The Microprocessor
From ASM Book
The microprocessor is the most central part of a computer. Everything a computer can do is determined by the capabilities of the microprocessor inside it. A microprocessor, generally, reads data from memory, works on it, and writes the result back to memory. It also performs many additional operations including arithmetic, logic, and input-output.
Microprocessors have quite a history. The invention of the integrated circuit (IC), the containment of an entire CPU on a single chip, and the introduction of the IBM PC are events of particularly great importance from the historical viewpoint. Building an entire CPU on a single chip for the first time ever was a great achievement for Intel Corporation (founded by Dr. Robert Noyce and Gordon Moore) and also one of the main reasons why this CPU-on-a-chip was being trade-named the microprocessor.
A microprocessor is manufactured by placing extremely tiny transistors on extremely small semiconductor integrated circuits. Older CPUs were made of vacuum tubes and also of separate transistors, which resulted in large sizes of computers. Chips used in more recent microprocessors are silicon dies of incredibly small size on the order of 10-9 m. Your microprocessor comes to be made from beach sand!
Intel Corporation has had a major hand in the development of the microprocessor, and its efforts should be well applauded. The name "Intel" derives from Integrated Electronics just in case you wanted to know. However, Intel is not the only company manufacturing microprocessors; there are other competent companies like AMD (American Micro Devices), Motorola, and Cyrix that also manufacture microprocessors. Some of these companies also roll out Intel-compatible microprocessors.
There are many families and generations of microprocessors, but we are going to study only those from the 80x86 family. When we use the term "80x86," it refers to both Intel-manufactured and Intel-compatible 3rd-party manufactured microprocessors. Details about any particular company otherwise will be specifically noted.
Contents |
Basic Architecture
The architecture that the 80x86 microprocessor-based computers use is based on a fundamental architecture first proposed by Dr. John von Neumann in 1946. This basic architecture is, therefore, known as the von Neumann architecture. Although based on this architecture, the 80x86 microprocessor architectures are highly enhanced over it. As a result of technological innovations and clever marketing, the Intel 80x86 architecture has become the de facto industry standard.
The von Neumann Machine
A von Neumann machine is a stored-program computer that uses a single store for both data and executable instructions. This store in our computers is mostly semiconductor-based memory. A von Neumann machine has 5 parts: arithmetic-logic unit (ALU), control unit (CU), memory, input-output, and a bus. The ALU, CU and the bus are generally considered to form the CPU. Since von Neumann computers spend a lot of time moving data between memory and the CPU (slowing down processing considerably), the bus is usually replaced by a bus unit (made of multiple separate busses).
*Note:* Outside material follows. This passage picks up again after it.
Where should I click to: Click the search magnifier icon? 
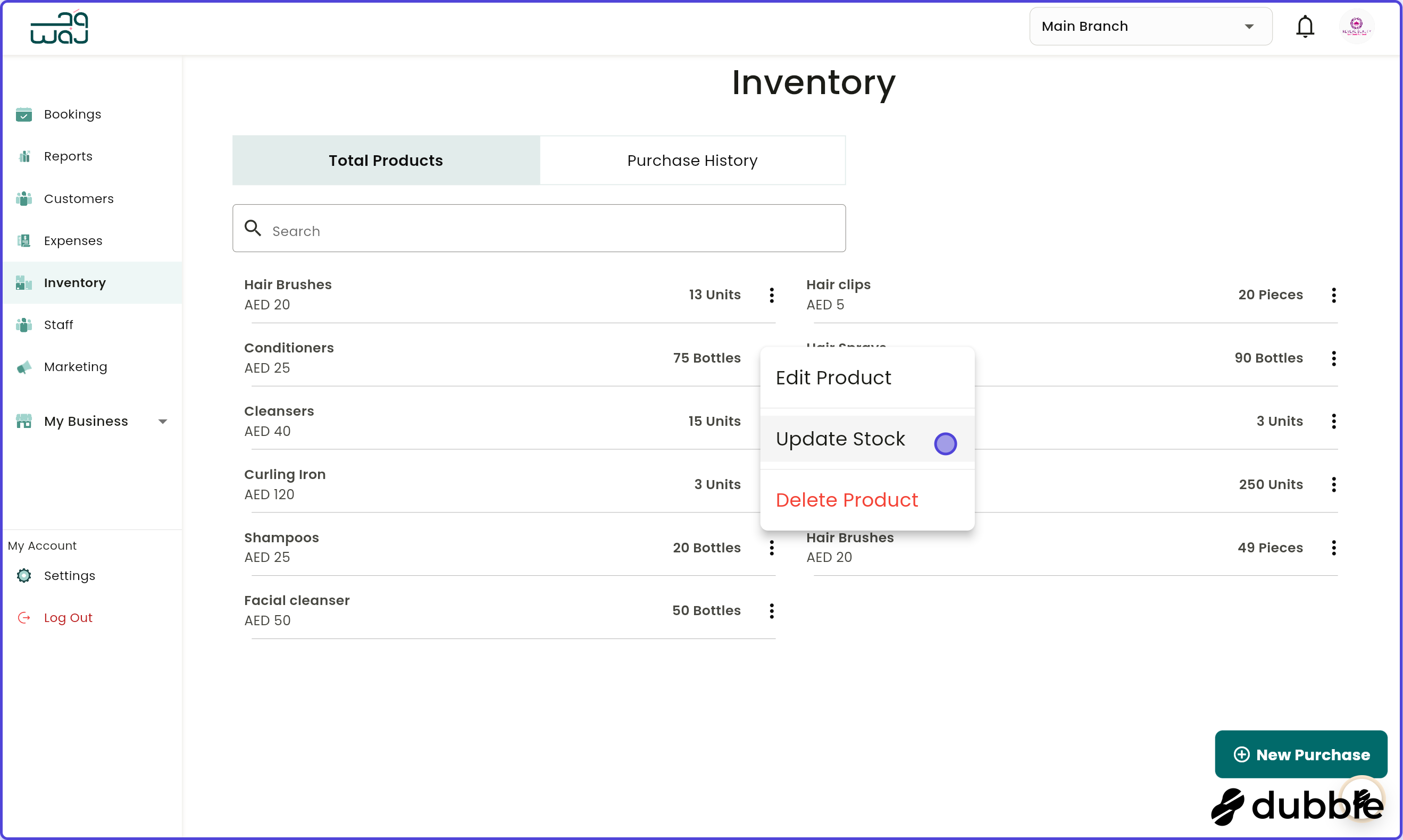tap(253, 228)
- Many computers even today are based on this architecture, but several have additional enhancements made to them. Digital computers based on the von Neumann architecture loosely follow this pattern of operation
- Fetch instruction at current code location (pointed by the program counter).
- Update current code location (add length of the fetched instruction to program counter).
- Calculate addresses, if any.
- Fetch any operands.
- Perform the requested operation.
- Store any results.
- Go back to step 1, to execute the next instruction.
Inside the Microprocessor
For reasons that will soon become clearer, we begin our discussion of the workings of a microprocessor by highlighting a simple analogy between us and microprocessors.
A simple analogy
For a rough analogy, consider yourself and compare your brain with the microprocessor. When you were a toddler, a symbol such as µ wouldn't have made had much sense to you except for that it was a picture. As you grew up to become a kindergarten kid, you started identifying things, and learning the alphabet and the digits. Pictures started coming to life.
As you grew older, you came to know about how these individual picture symbols were grouped together to form words of various sizes and different meanings. Later on, you learnt about simple sentences, and then complex ones. You may also have used your index finger to point to words to easily locate them while slowly reading sentences. With age you began reading and comprehending entire paragraphs, and all this while you only got quicker and quicker at doing it.
A microprocessor works in a similar manner. It contains a bus interface unit that enables it to communicate with external devices and an execution unit that executes the instructions fed to it.
Bus Interface Unit
The microprocessor has a part called the bus interface unit (BIU), which establishes the communication link between the microprocessor and external devices. "Bus" is a general computer term for a pathway consisting of a number of electronic signal lines through which data and signals are transferred. The number of path-lines in a bus determines its size. Each signal-line can carry only one of two voltage values (high or low) at a time, thus signaling either a logic-1 state or a logic-0 state (a sort of yes or no) to the microprocessor. The BIU is primarily made up of three busses: an address bus, a data bus, and a control bus.
Address Bus
The address bus is much like your index finger, which you can use to locate words while reading them. It tells the microprocessor where to fetch data from or where to send it to. The location can either be in memory or it can be an input/output port (connecting to an external device). The address bus in an 8086 microprocessor has 20 signal-lines, and therefore, can only hold an address of size 20 bits. Since each bit can have only one of two possible states and a group of n bits can have only 2n total possible states, the number of different locations that the 8086 can address is 220 = 1,048,576 or 1 M (one Meg). The Pentium, on the other hand, has a 32-bit address bus, and can address up to 232 = 4096 M = 4 Gig locations.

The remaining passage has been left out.